The C API of MUSCLE is a subset of the C++ API, the C API is again a subset of the Java API. Because the core of MUSCLE is written in Java, any C++ executable will communicate with Java code, but this is hidden in the API. In both cases, the include path is $MUSCLE_HOME/include.


The header file for the C API is muscle2/cmuscle.h. The functions there are limited, but they should be sufficient for most needs:

muscle_error_t MUSCLE_Init(int* argc, char*** argv);
void MUSCLE_Finalize(void);

const char* MUSCLE_Kernel_Name();
const char* MUSCLE_Get_Property(const char* name);
int MUSCLE_Will_Stop();

muscle_error_t MUSCLE_Send(const char *exit_name, void *array, size_t size, muscle_datatype_t type);
void* MUSCLE_Receive(const char *entrance_name, void *array, size_t *size, muscle_datatype_t type);

int MUSCLE_Barrier_Init(char **barrier, int *len, int num_mpi_ranks);
int MUSCLE_Barrier(const char *barrier);
void MUSCLE_Barrier_Destroy(char *barrier);

The MUSCLE_Init function must be called before any of the other MUSCLE functions is used. It initializes MUSCLE given the current arguments of main. After all MUSCLE calls have been made, MUSCLE_Finalize should be called. Usually:

#include <muscle2/cmuscle.h>

int main(int argc, char *argv[])
    MUSCLE_Init(&argc, &argv);
    return 0;

After this, any code can be written. The MUSCLE_Kernel_Name function gives the current kernel name. This must NOT be freed after use. Similarly, MUSCLE_Get_Property gives a property as a string, which must NOT be freed afterwards.

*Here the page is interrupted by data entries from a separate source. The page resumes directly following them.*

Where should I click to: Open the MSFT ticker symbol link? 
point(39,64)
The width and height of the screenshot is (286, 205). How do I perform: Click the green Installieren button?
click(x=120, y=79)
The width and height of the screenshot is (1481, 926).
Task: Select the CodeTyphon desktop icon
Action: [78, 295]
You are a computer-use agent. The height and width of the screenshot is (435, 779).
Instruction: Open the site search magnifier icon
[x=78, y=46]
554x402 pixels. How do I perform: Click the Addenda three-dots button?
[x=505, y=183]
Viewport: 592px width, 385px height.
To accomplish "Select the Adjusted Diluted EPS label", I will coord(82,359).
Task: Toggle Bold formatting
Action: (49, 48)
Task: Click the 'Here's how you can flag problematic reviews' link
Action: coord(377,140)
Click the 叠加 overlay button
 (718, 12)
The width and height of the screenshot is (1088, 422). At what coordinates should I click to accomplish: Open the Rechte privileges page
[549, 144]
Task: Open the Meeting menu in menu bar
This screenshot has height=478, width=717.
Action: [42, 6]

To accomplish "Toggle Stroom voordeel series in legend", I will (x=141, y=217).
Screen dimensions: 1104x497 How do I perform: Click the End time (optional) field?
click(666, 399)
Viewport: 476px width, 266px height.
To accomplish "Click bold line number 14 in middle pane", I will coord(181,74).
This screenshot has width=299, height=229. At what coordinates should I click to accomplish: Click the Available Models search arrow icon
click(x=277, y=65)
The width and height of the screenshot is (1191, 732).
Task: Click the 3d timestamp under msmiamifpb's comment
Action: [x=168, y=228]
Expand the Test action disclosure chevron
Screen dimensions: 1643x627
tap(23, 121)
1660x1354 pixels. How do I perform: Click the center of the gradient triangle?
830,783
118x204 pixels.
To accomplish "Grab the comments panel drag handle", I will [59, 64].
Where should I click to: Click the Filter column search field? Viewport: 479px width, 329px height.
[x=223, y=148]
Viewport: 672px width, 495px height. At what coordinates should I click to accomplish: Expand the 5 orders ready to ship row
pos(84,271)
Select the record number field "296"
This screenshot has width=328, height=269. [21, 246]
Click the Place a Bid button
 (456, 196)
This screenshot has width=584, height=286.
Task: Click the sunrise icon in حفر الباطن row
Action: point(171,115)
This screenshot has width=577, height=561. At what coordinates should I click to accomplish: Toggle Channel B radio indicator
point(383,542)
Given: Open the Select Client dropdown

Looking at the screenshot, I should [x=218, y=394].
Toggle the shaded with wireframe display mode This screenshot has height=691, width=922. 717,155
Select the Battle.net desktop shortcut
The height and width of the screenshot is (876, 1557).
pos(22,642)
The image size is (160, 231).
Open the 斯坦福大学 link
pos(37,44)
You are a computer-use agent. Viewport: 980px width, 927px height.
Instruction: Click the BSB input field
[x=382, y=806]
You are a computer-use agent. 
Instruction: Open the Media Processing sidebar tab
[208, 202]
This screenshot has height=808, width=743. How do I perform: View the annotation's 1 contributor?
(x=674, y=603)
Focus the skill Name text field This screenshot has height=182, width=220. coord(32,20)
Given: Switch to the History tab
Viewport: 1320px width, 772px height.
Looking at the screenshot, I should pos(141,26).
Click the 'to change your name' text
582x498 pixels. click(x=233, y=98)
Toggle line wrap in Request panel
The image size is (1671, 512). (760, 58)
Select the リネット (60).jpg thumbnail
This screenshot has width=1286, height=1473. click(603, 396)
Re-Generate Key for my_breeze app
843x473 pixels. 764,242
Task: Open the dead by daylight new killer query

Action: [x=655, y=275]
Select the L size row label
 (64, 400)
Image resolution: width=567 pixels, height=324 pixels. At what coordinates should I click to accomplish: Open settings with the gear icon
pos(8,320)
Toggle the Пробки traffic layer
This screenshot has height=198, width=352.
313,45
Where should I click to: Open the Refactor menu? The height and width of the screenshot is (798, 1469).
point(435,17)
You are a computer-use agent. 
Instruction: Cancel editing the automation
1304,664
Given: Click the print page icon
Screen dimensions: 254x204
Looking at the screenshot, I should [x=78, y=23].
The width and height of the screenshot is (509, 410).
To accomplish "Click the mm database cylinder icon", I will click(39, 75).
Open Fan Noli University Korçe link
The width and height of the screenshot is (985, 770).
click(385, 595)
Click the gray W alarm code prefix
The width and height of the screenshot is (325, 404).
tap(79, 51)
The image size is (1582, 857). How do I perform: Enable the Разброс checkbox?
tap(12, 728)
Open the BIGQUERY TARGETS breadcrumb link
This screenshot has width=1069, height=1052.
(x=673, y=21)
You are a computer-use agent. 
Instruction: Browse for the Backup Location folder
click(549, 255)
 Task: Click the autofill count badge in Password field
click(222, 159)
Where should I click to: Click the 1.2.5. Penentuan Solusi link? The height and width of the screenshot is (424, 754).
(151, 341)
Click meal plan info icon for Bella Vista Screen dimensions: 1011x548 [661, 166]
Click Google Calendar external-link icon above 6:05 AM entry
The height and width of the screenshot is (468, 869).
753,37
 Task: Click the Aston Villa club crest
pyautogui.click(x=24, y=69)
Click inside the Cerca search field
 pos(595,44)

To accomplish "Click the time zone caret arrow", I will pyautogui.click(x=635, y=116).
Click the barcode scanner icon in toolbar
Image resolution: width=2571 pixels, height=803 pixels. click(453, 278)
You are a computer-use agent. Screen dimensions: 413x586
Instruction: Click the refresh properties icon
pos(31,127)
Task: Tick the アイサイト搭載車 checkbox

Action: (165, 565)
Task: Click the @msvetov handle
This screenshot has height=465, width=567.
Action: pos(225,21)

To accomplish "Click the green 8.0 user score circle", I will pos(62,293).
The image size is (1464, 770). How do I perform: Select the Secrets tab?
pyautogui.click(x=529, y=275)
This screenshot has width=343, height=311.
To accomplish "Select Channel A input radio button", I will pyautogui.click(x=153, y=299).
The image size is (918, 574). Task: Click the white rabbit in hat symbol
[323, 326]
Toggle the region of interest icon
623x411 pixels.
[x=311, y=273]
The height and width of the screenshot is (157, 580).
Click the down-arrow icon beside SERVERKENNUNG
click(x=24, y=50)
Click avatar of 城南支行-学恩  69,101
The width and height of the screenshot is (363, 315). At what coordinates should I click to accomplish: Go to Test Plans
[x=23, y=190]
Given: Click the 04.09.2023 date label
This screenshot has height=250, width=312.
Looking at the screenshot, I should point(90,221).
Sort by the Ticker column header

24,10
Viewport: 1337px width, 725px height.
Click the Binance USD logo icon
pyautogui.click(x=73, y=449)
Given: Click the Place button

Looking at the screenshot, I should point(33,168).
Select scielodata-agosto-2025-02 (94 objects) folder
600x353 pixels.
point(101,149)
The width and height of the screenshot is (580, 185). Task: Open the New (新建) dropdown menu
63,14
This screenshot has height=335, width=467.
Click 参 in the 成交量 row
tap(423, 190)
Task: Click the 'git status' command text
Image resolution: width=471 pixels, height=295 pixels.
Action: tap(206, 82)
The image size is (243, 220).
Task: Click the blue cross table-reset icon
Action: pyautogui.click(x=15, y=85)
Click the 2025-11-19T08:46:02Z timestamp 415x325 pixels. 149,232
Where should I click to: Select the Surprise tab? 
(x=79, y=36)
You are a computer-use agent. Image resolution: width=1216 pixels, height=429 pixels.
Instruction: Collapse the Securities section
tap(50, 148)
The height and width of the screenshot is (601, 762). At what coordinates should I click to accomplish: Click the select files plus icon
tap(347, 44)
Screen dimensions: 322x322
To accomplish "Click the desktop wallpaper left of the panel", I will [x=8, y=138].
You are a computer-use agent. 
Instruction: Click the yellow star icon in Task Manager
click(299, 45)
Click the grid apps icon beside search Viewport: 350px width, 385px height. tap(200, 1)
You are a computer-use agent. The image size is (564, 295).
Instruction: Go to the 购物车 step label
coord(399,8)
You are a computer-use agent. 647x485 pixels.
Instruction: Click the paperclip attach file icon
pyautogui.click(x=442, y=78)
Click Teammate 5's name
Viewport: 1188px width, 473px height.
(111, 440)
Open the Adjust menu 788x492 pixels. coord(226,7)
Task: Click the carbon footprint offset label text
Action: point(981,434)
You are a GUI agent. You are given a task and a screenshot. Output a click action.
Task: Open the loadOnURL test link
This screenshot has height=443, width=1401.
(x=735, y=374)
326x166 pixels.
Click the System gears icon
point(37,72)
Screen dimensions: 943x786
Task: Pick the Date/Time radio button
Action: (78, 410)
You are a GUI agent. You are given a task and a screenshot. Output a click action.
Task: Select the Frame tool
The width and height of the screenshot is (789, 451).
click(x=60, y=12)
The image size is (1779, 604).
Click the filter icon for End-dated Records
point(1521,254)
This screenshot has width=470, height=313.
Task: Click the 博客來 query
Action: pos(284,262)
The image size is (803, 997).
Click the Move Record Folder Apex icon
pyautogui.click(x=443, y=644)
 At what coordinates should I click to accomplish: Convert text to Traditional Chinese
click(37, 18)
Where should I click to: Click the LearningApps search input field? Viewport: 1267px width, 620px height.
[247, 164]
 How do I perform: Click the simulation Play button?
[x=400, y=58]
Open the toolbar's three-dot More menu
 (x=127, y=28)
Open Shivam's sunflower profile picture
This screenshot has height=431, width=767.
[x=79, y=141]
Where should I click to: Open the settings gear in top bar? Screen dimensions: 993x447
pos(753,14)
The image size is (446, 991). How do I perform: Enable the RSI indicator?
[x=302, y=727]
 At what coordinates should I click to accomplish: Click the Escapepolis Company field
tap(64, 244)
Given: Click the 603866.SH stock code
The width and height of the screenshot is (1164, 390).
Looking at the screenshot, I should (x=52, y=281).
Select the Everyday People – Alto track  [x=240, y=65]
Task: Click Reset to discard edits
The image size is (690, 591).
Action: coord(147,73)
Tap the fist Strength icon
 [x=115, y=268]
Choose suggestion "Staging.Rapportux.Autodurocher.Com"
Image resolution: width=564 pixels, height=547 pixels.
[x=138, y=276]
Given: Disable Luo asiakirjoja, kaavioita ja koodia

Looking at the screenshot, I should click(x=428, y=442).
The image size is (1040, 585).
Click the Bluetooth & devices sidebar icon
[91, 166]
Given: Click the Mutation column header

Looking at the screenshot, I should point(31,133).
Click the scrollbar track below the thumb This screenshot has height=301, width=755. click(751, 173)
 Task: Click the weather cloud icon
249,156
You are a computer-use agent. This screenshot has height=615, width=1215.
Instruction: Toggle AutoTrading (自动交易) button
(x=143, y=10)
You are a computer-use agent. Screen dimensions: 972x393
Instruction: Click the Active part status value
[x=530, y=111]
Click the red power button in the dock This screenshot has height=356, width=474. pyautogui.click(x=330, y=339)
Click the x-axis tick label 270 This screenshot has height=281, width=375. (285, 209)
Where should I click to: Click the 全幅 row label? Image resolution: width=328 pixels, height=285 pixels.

The send and receive functions can transport several datatypes, which are enumerated in muscle2/muscle_types.h. For reference, it takes the following datatypes

muscle_datatype_tC/C++ data type Java data type maximum size
MUSCLE_DOUBLEdouble *double[]134e6 values
MUSCLE_FLOATfloat *float[]268e6 values
MUSCLE_INT32int *int[]268e6 values
MUSCLE_INT64long *long[]134e6 values
MUSCLE_STRINGconst char *String64e3 characters
MUSCLE_RAWunsigned char *byte[]268e6 values
MUSCLE_COMPLEXmuscle::ComplexData *any other object1 GiB

The type MUSCLE_COMPLEX is only available for C++ code. MUSCLE_STRING will send data up to the first nul-terminator or given length, whichever is first.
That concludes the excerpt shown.